==== SUPPLIED RECORDS

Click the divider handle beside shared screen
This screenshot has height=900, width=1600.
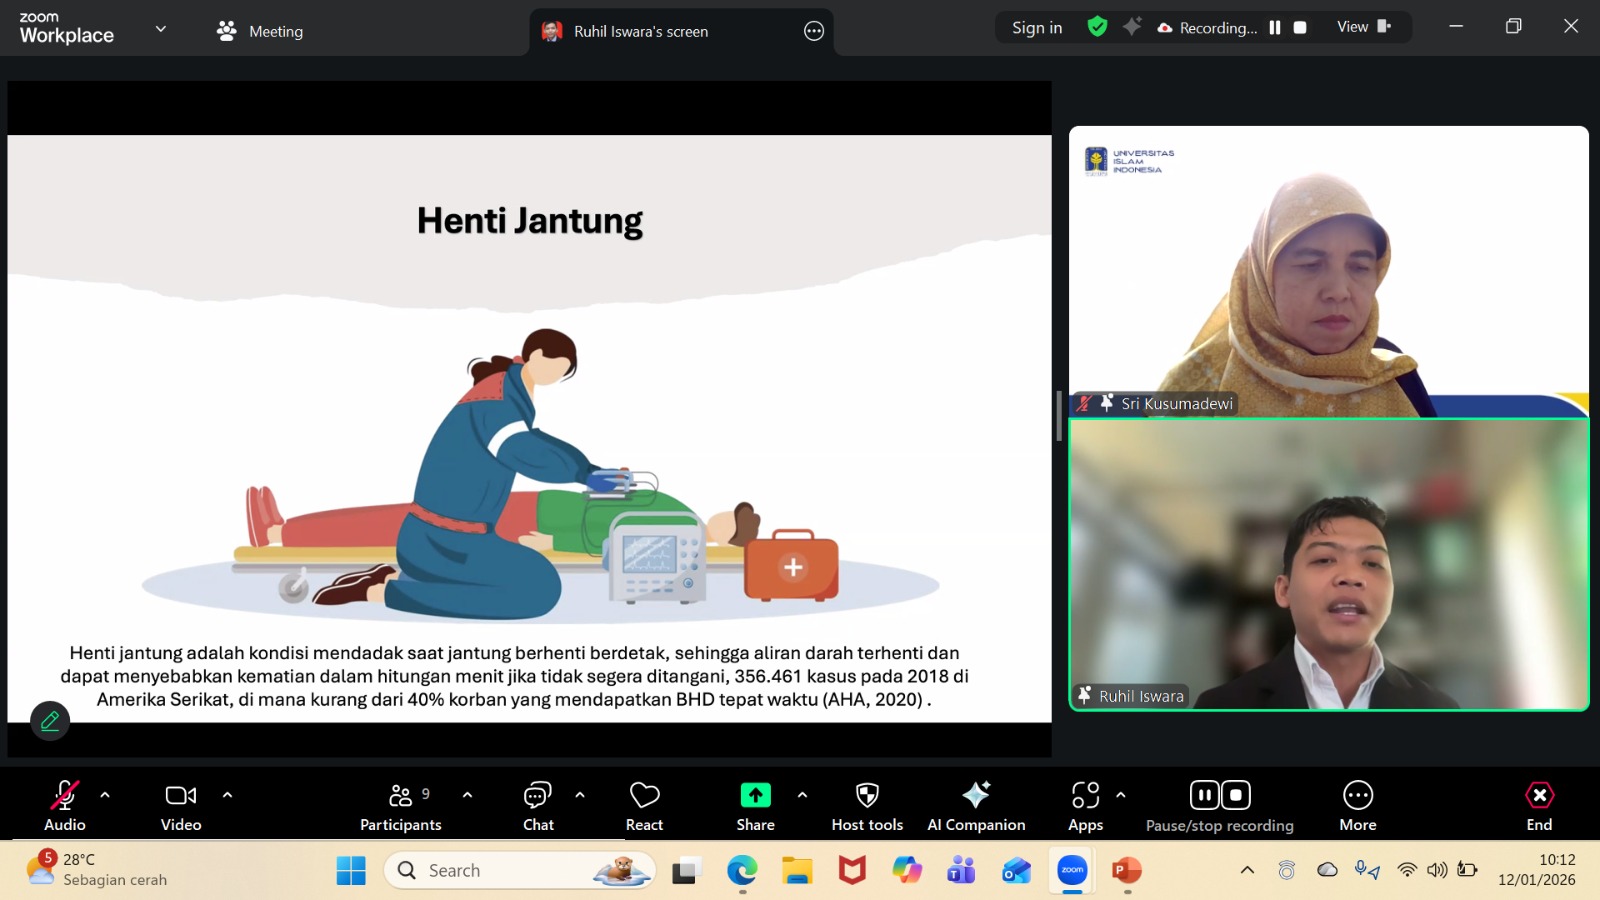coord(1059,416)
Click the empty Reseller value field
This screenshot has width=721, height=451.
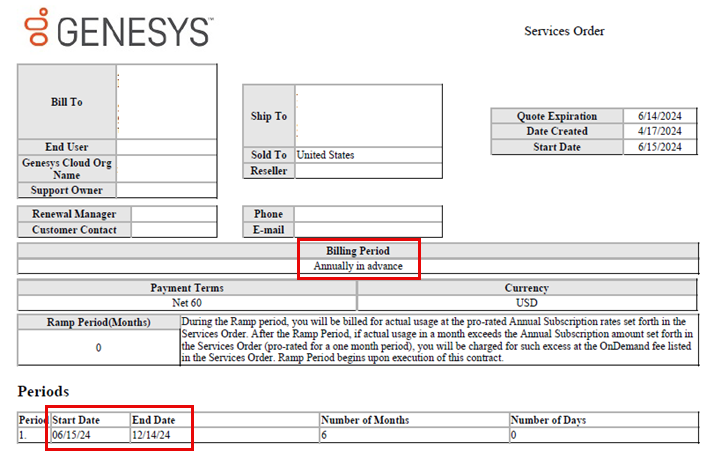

========
==== SUPPLIED RECORDS

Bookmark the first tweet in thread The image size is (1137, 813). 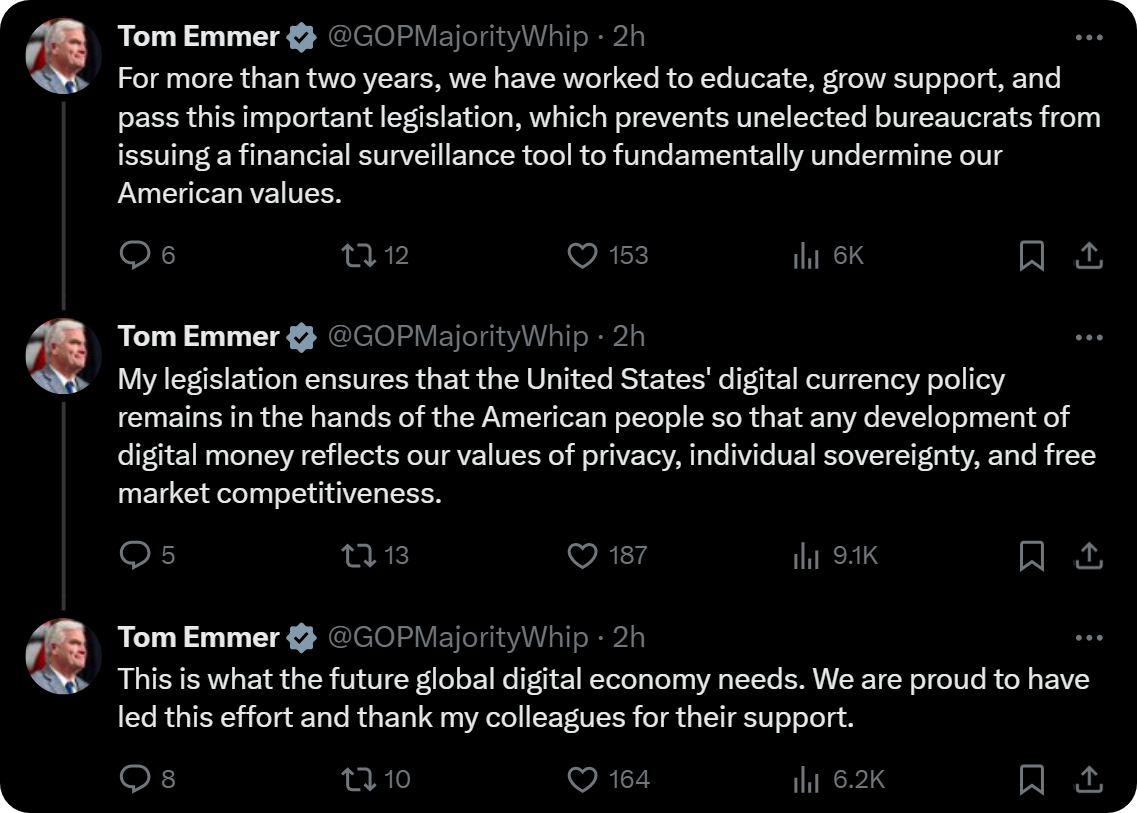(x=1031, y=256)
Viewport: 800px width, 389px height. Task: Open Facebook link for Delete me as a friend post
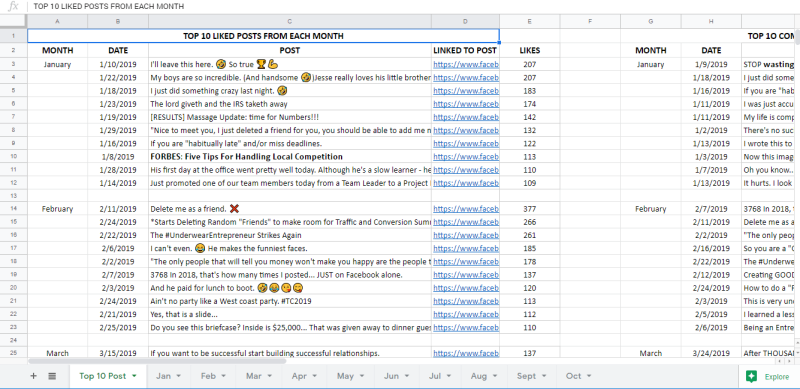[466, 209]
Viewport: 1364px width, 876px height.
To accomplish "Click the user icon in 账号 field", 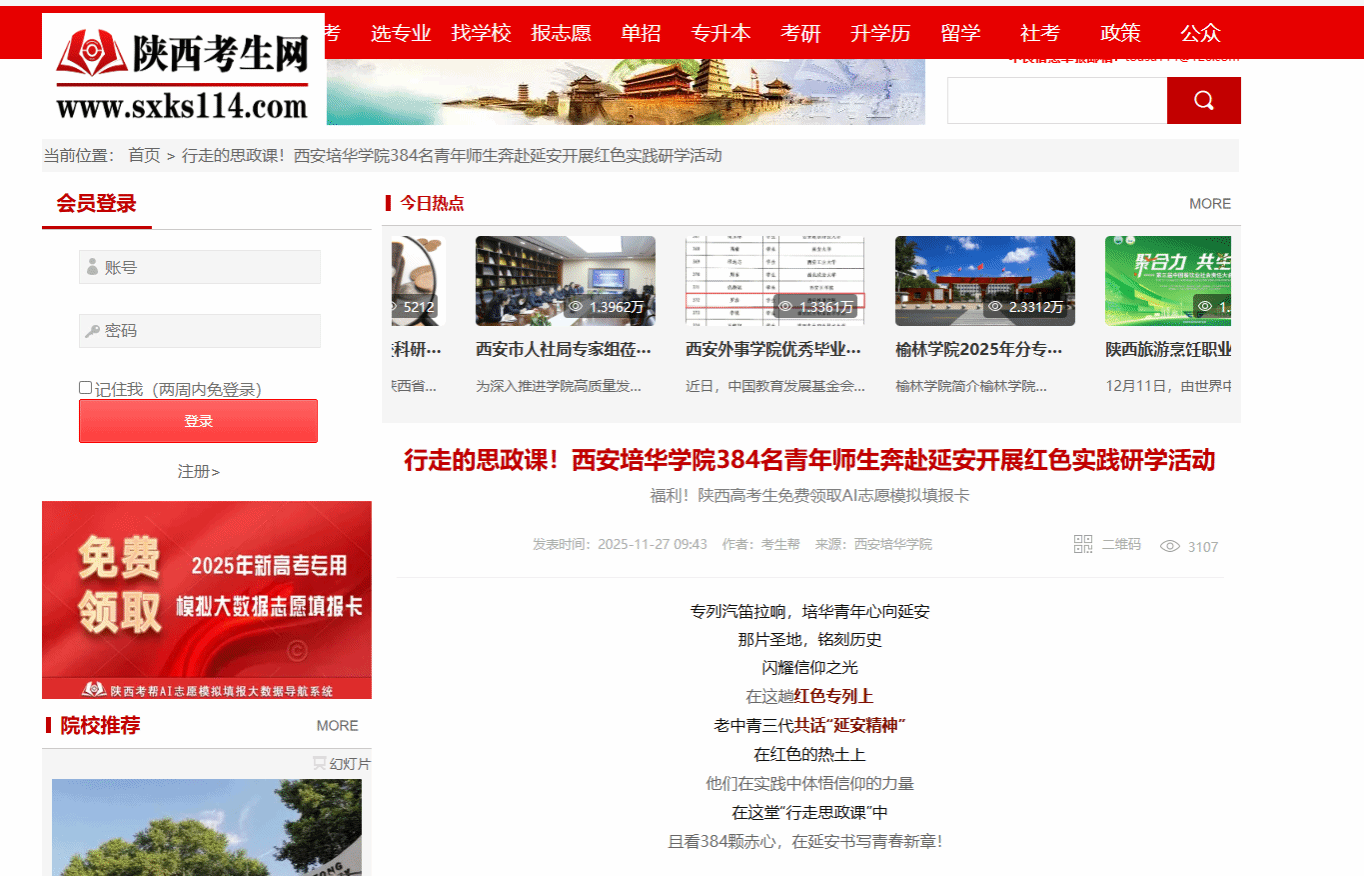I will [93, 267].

========
==== SUPPLIED RECORDS

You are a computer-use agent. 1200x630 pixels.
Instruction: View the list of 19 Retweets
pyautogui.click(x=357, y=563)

========

# DIRECTIVE:
Reproduce the lines above verbatim, from the line containing "Click the empty Reseller value field" to the line containing "This screenshot has width=721, height=451.", both included.

# SOLUTION TO THE EXERCISE:
Click the empty Reseller value field
This screenshot has width=721, height=451.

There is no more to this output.